The analysis found that 97% of Bangladesh's bilateral U.S. funding had been nixed, dropping from nearly $80 million in 2024 to just $2 million in 2025, and making it the country with the largest percentage of its program cut. Overall, African countries were still the hardest-hit in terms of total dollars lost, and HIV/AIDS programs still lost the greatest proportion of their funding.
"In absolute terms, this is a sub-Saharan Africa problem," according to Angela Apeagyei, who monitors domestic health funding for IHME.
As a result of the cuts, care for diseases like HIV/AIDS have been hobbled, particularly in high-burden countries like Uganda and Tanzania. Physicians for Human Rights reported in September that individuals in those countries are skipping or rationing doses of their HIV medication, and health workers are working to keep programs afloat without pay.
"Many projects have been canceled," said Dieleman. "Building the bilateral agreements that will replace them takes time.

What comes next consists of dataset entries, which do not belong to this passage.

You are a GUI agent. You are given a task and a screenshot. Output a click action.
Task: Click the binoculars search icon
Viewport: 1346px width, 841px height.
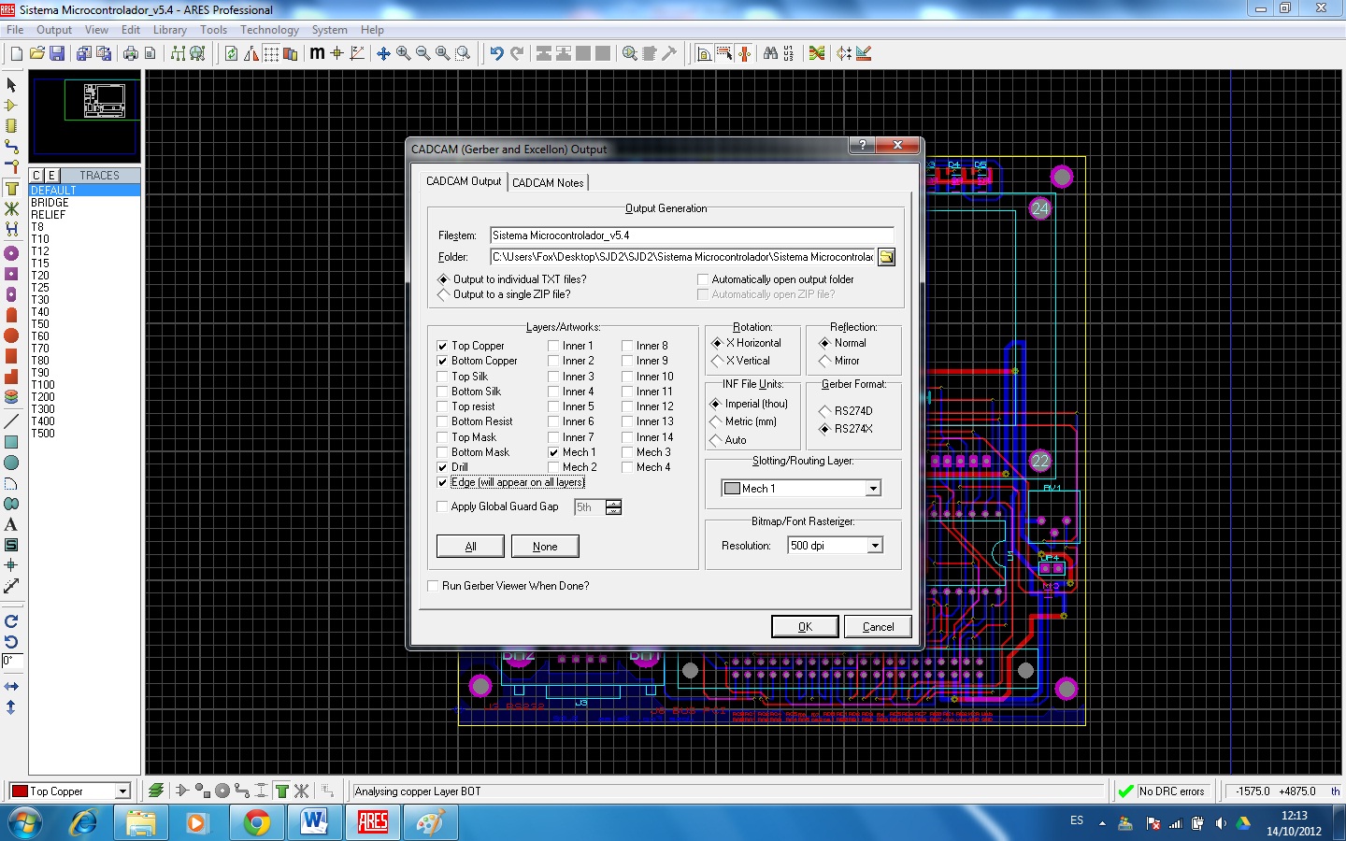click(770, 53)
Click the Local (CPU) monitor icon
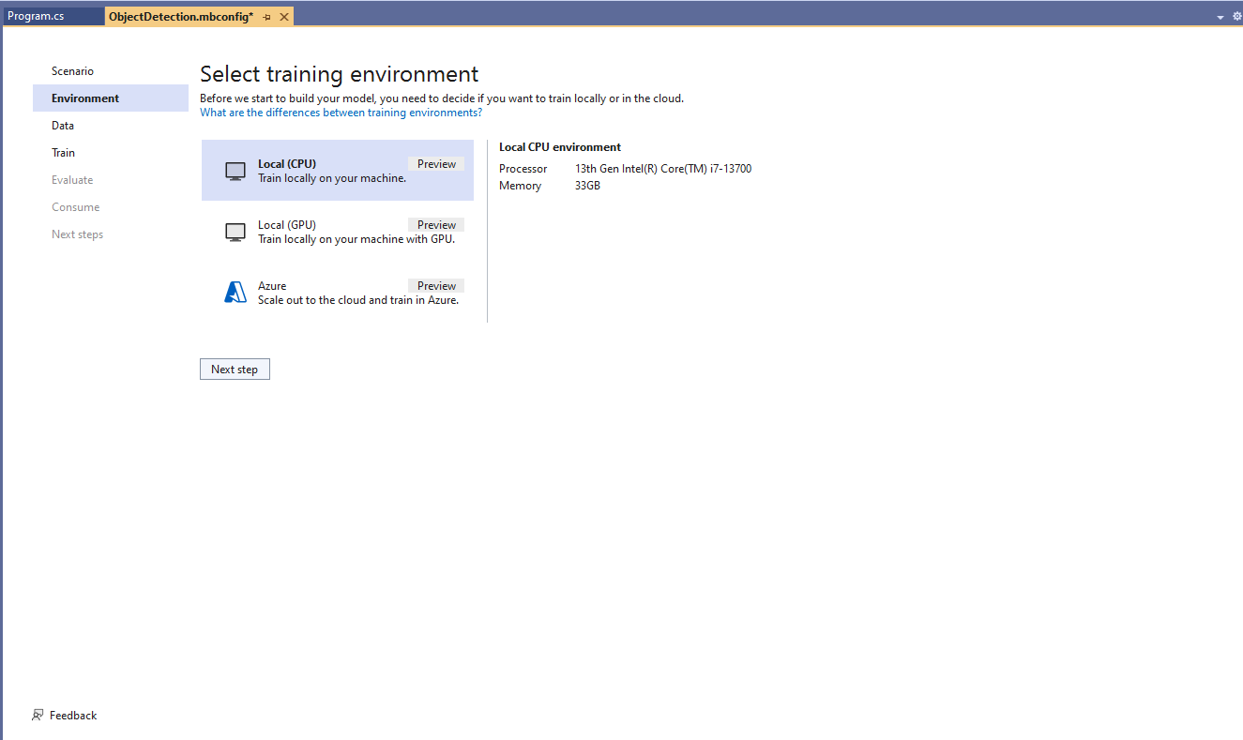Viewport: 1243px width, 740px height. coord(235,171)
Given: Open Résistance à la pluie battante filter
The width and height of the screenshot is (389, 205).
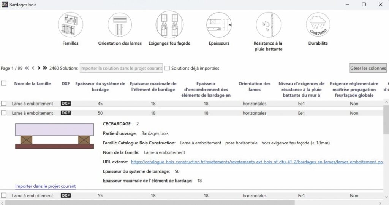Looking at the screenshot, I should [268, 24].
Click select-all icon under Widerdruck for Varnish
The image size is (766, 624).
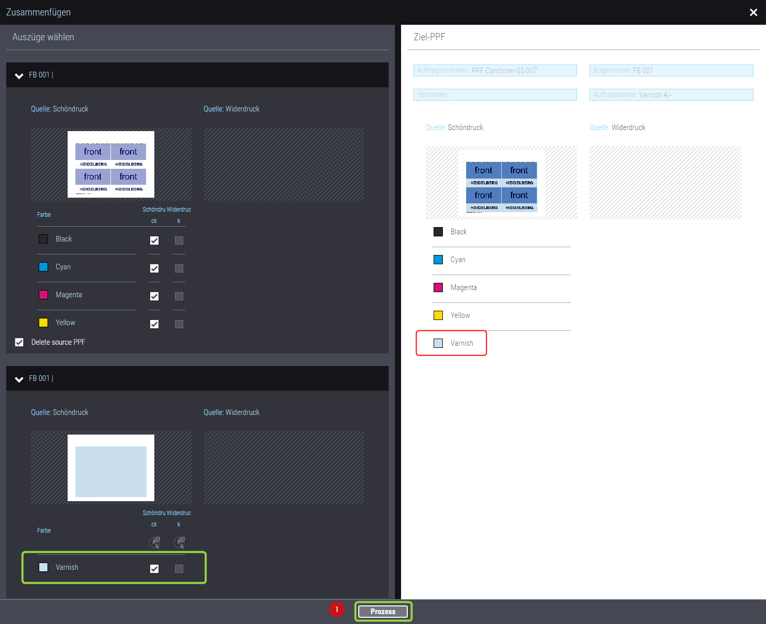tap(179, 542)

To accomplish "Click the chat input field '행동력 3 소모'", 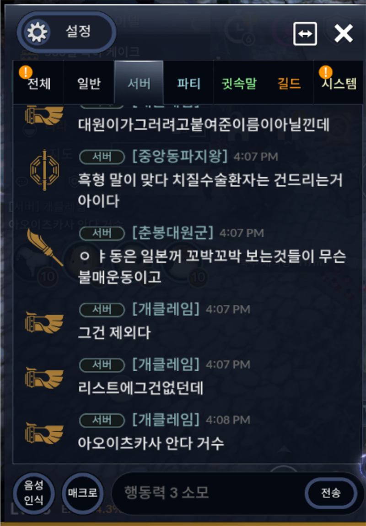I will [208, 493].
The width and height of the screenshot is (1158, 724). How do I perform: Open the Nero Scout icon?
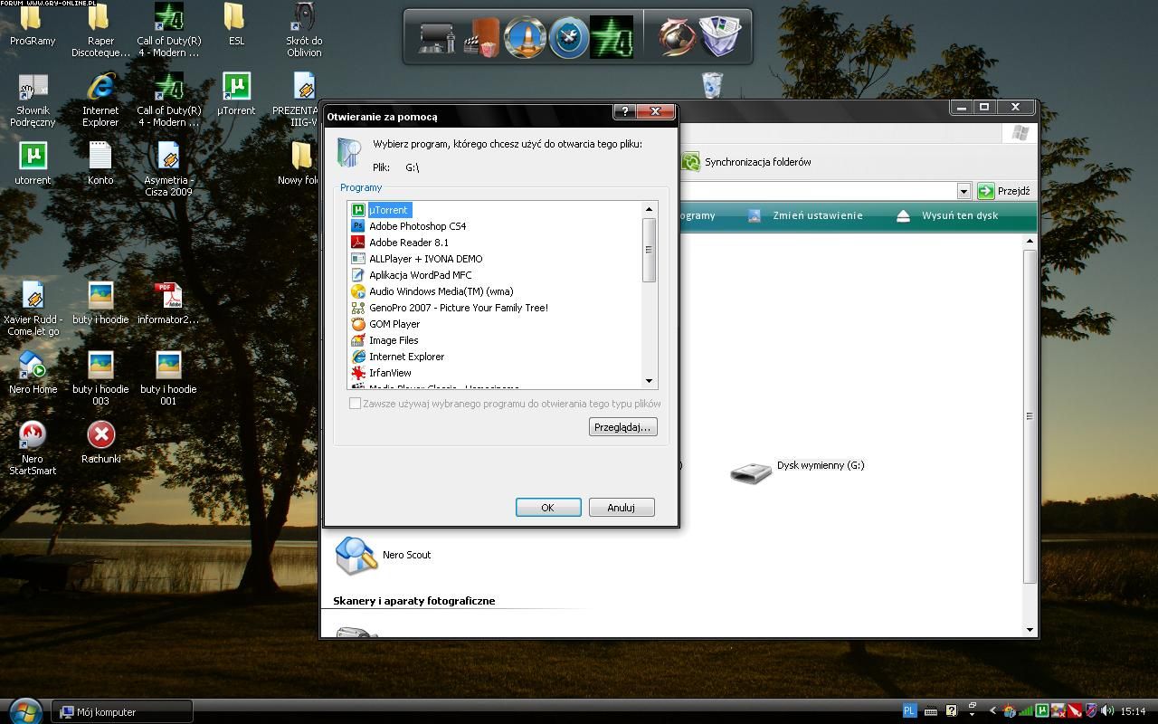tap(356, 556)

Even if it's being done as quickly as possible, the expenditure is not happening [immediately]."
From early December to January 14, as part of the America First Global Health Strategy, the United States entered into 15 bilateral agreements with governments in sub-Saharan Africa. The deals require partner countries to increase their domestic health spending over a five-year period to secure a U.S. funding commitment. According to an analysis by the Center for Global Development, U.S. pledges outlined in the first crop of memoranda of understanding compose just half of the financial support given to those countries in 2024, before Trump returned to office. Funding is also dependent on strict pathogen-sharing requirements for the sake of U.S. pandemic preparedness, which has already led to the suspension of a deal with Kenya over data privacy concerns.
Tanzania, once a major PEPFAR recipient, has yet to strike an agreement with the United States. In December 2025, the U.S. State Department announced that it was reviewing its relationship to the country because of religious repression and "persistent obstacles to U.S. investment." South Africa, which experienced a 78% drop in bilateral health funding from the United States and maintains the world's highest number of people living with HIV, has also not entered an agreement amid increasing geopolitical tensions.
On the country level, governments are assessing how to increase their domestic spending in response to cuts and how to build their health sovereignty.
"There's great enthusiasm in using this moment to reframe health spending in Africa as an investment and center Africa's voice in global health governance," said Apeagyei. "At this point, though, we're in the phase where it's speeches and baby steps. With a little more time, we will see how that translates into concrete steps."
In April, Africa Centres for Disease Control and Prevention (Africa CDC) outlined an agenda establishing the goal of enabling at least 20 countries to finance more than half of their health budgets through domestic sources by 2030. IHME's initial analysis found that a few countries, including Ethiopia, have been able to mount meaningful responses, whereas others have been hindered by conflict.
Ethiopia's Ministry of Health has been actively advocating for more health-sector funding according to IHME's country partners, engaging Arab donors and increasing the government's share in a program funding family-planning services. For Niger, aid cuts have hurt the government's ability to provide public services, and military spending has been prioritized because of growing instability.
In 2026 and beyond, IHME predicts other potential responses to include technological innovations to stretch limited resources and greater investment from the private sector. Countries' ability to increase spending will depend heavily on their political and economic contexts. Dieleman noted that budget cycles have only just begun in many African countries, and it remains to be seen which tangible responses take hold.
"Resources aren't being expended," said Dieleman. "That has very real ramifications [for health]."